Não [risos]. Não vejo que faturas  existam, a não ser aquelas que são óbvias. Quem investe é para obter vantagens do seu investimento e quem recebe o investimento é para ver riqueia produzida e empregos criados. Acho que vai haver também uma atitude positiva, da parte das autoridades chinesas, quanto à abertura do mercado a produtos portugueses, nomeadamente produtos agrícolas. Hoje [ontem] estive aqui com o senhor governador da província e senti que havia disponibilidade para que produtos certificados em Macau tivessem maior facilidade de entrada na China continental. Acho que há um ambiente positivo e é preciso aproveitá-lo.

E há capacidade de resposta por parte das empresas portuguesas para exportar cada vez mais? 

Claramente! Nos últimos anos, por força da crise, os empresários portugueses revelaram uma capacidade notável de descobrir novos mercados.

Mas este é um mercado gigantesco.

Sim, mas nós temos de olhar para este mercado não para fornecer o conjunto do mercado chinês.
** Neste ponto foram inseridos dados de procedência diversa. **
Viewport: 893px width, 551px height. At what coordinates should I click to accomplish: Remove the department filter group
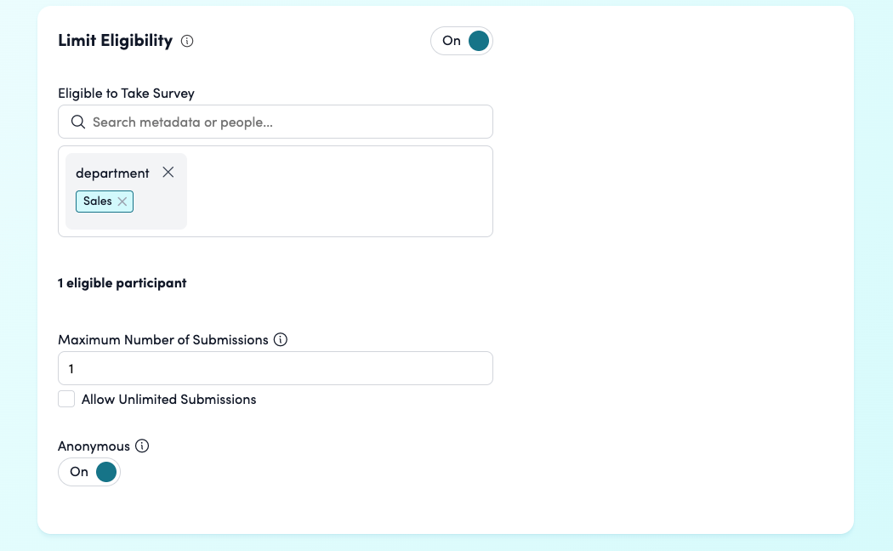coord(168,173)
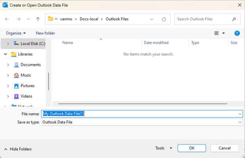Open the Tools menu
Image resolution: width=245 pixels, height=158 pixels.
[x=164, y=148]
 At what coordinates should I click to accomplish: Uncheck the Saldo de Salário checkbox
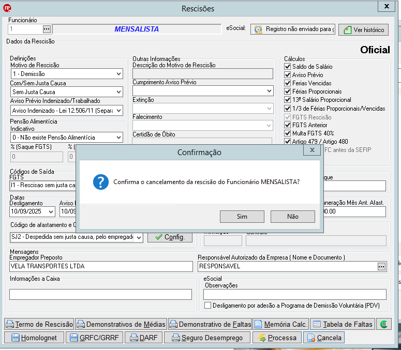[x=288, y=67]
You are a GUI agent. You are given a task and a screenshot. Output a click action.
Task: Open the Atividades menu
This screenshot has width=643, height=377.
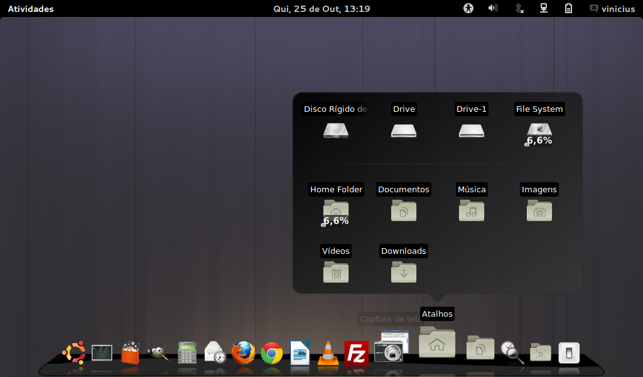click(x=30, y=8)
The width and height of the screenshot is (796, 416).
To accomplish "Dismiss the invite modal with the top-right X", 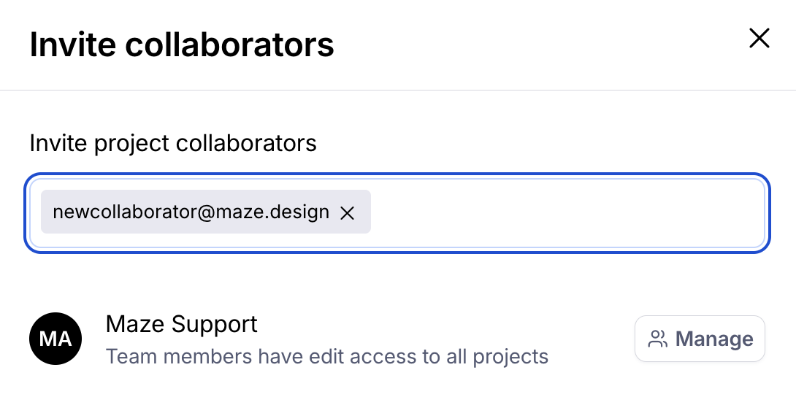I will 759,39.
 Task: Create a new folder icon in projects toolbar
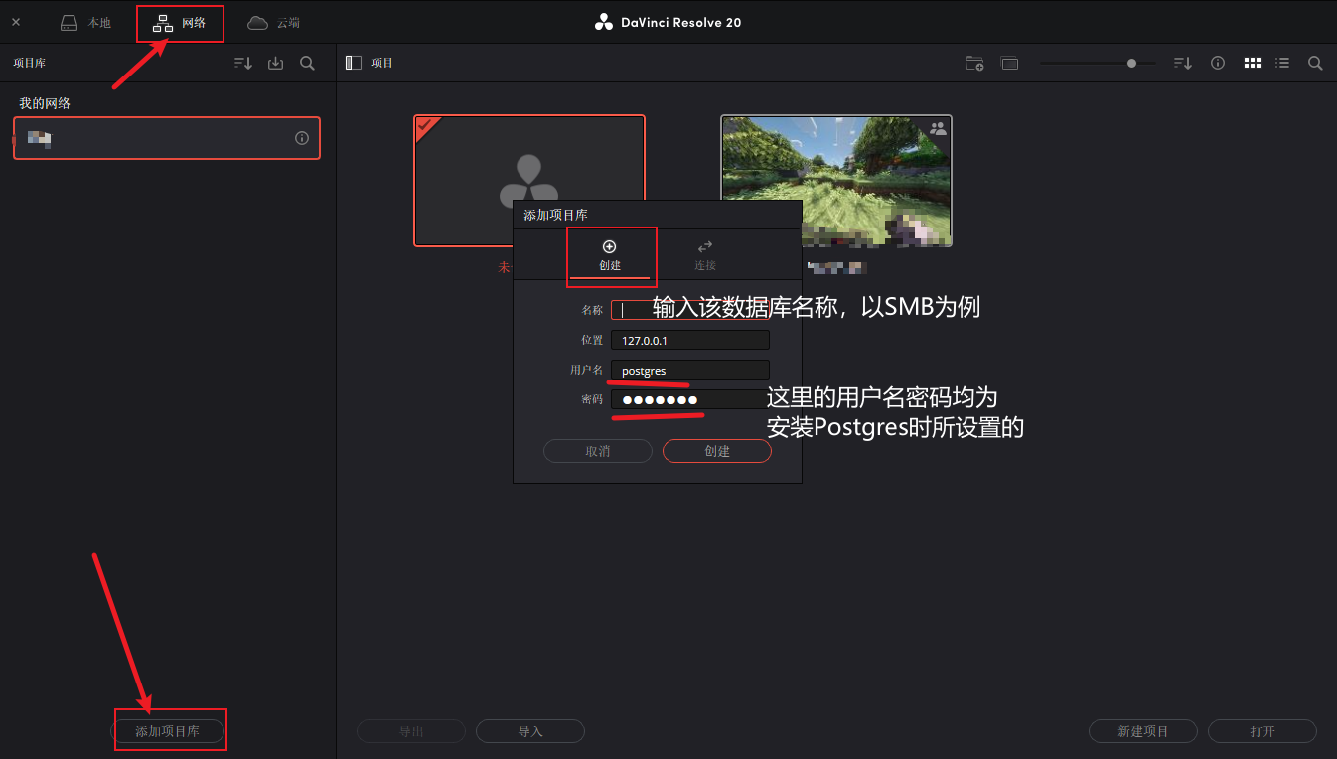click(x=974, y=63)
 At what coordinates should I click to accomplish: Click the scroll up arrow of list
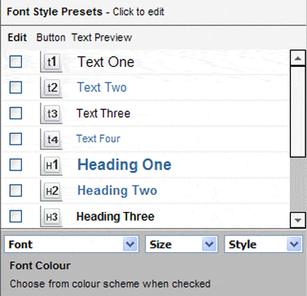pyautogui.click(x=298, y=58)
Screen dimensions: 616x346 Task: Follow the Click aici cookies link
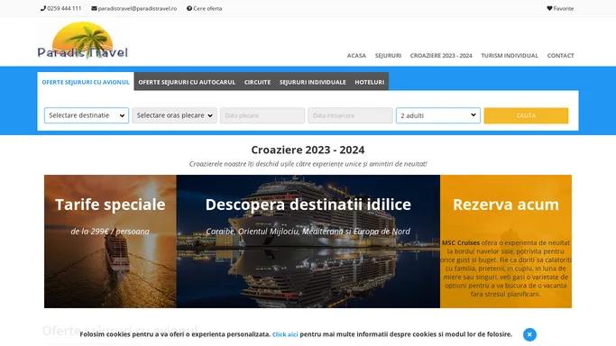pos(285,334)
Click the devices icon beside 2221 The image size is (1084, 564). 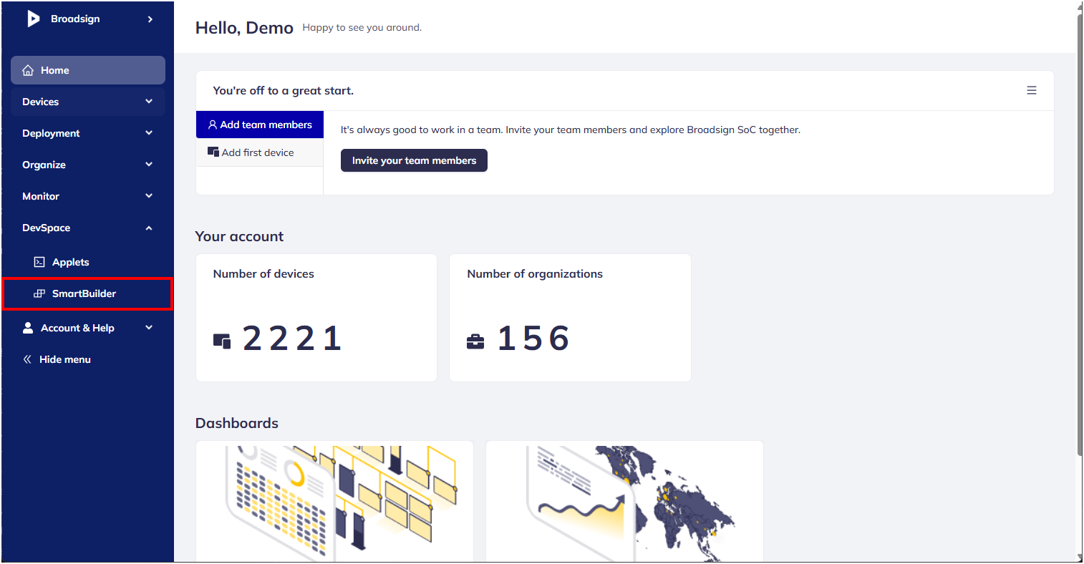222,341
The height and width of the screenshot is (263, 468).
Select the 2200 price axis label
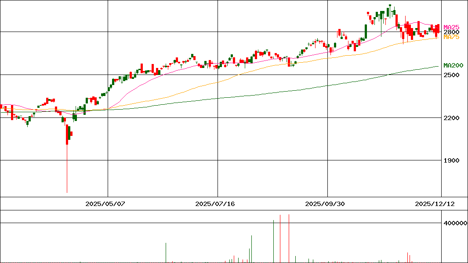(451, 117)
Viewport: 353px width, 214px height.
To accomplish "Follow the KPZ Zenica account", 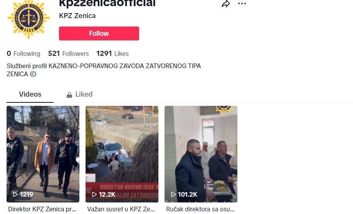I will click(x=99, y=33).
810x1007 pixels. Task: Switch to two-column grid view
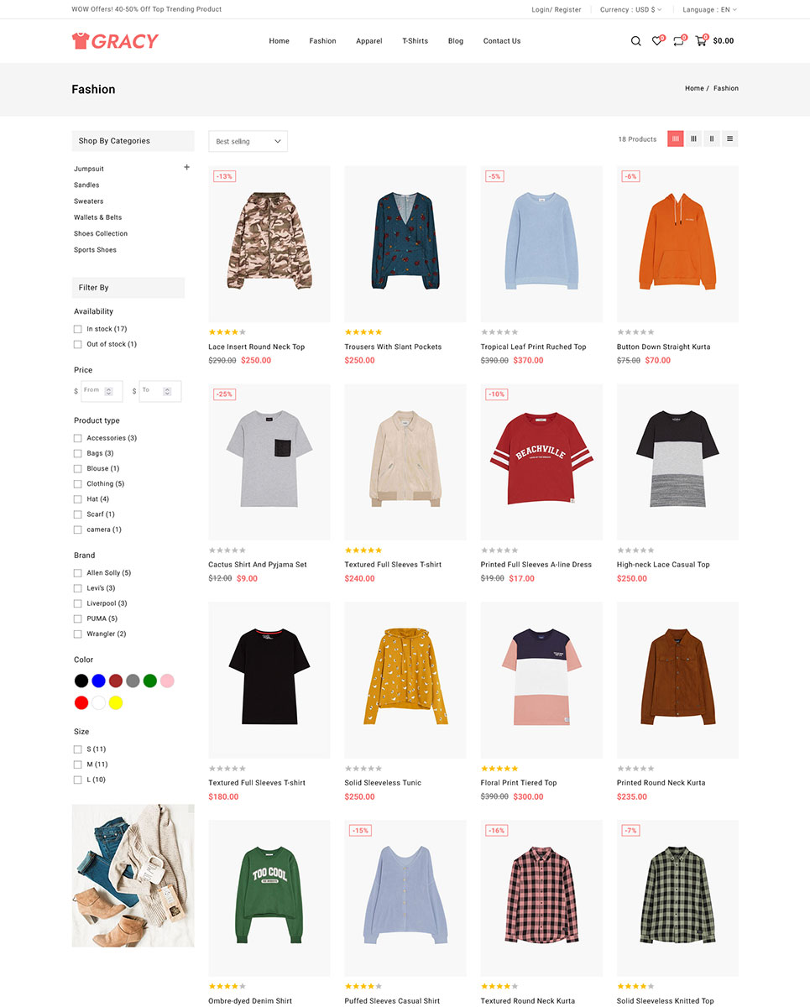(x=712, y=139)

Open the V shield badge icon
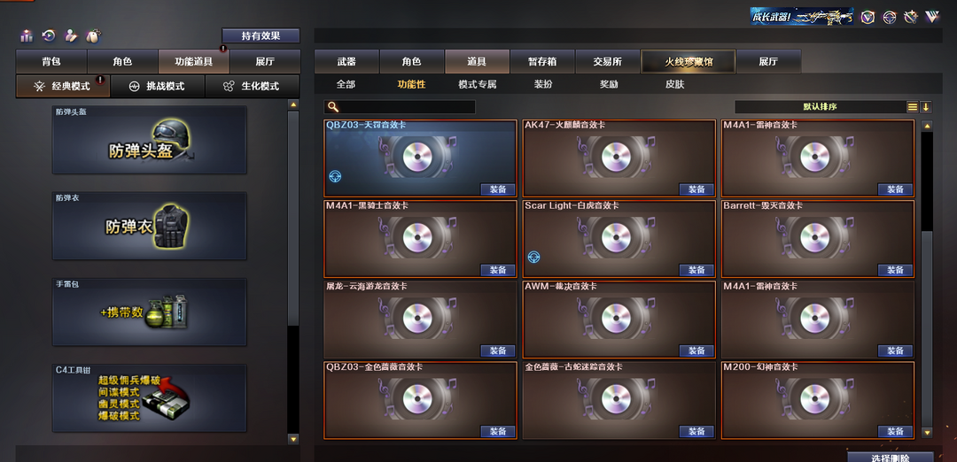[868, 17]
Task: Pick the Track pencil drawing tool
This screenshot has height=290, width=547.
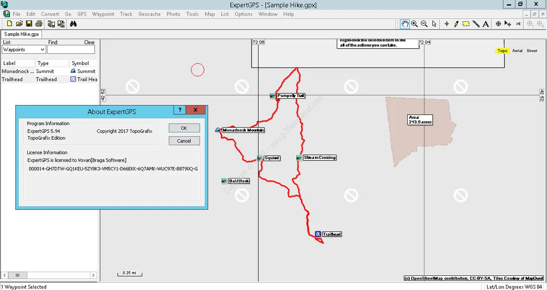Action: [x=456, y=24]
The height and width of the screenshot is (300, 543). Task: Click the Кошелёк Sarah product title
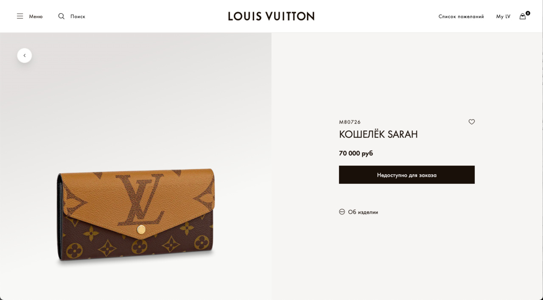click(378, 135)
Na generalidade das nossas produções não teríamos, obviamente, capacidade para isso. Temos de nos fixar e procurar saber quais são os nichos de mercado, os segmentos de mercado onde devemos concentrar o esforço das nossas exportações.

Disse-nos logo no início da sua visita que não era da sua competência, mas durante estes cinco dias foi dado algum passo que possa significar uma ajuda para a venda do Novo Banco? 

Bom, sei em concreto que durante estes cinco dias em que estive cá foi apresentada uma nova proposta de aquisição do Novo Banco por uma instituição financeira chinesa. Mas, como sabe, esse é um processo que decorre, neste momento, sob a alçada do Banco de Portugal, ao qual compete apreciar as diferentes propostas e que haverá de fazer uma proposta final ao governo. Portanto, o governo só se pronunciará depois de o senhor governador nos apresentar uma proposta. Agora, sei porque fui informado pelo investidor que tinham apresenta-do uma proposta para a aquisição do Novo Banco.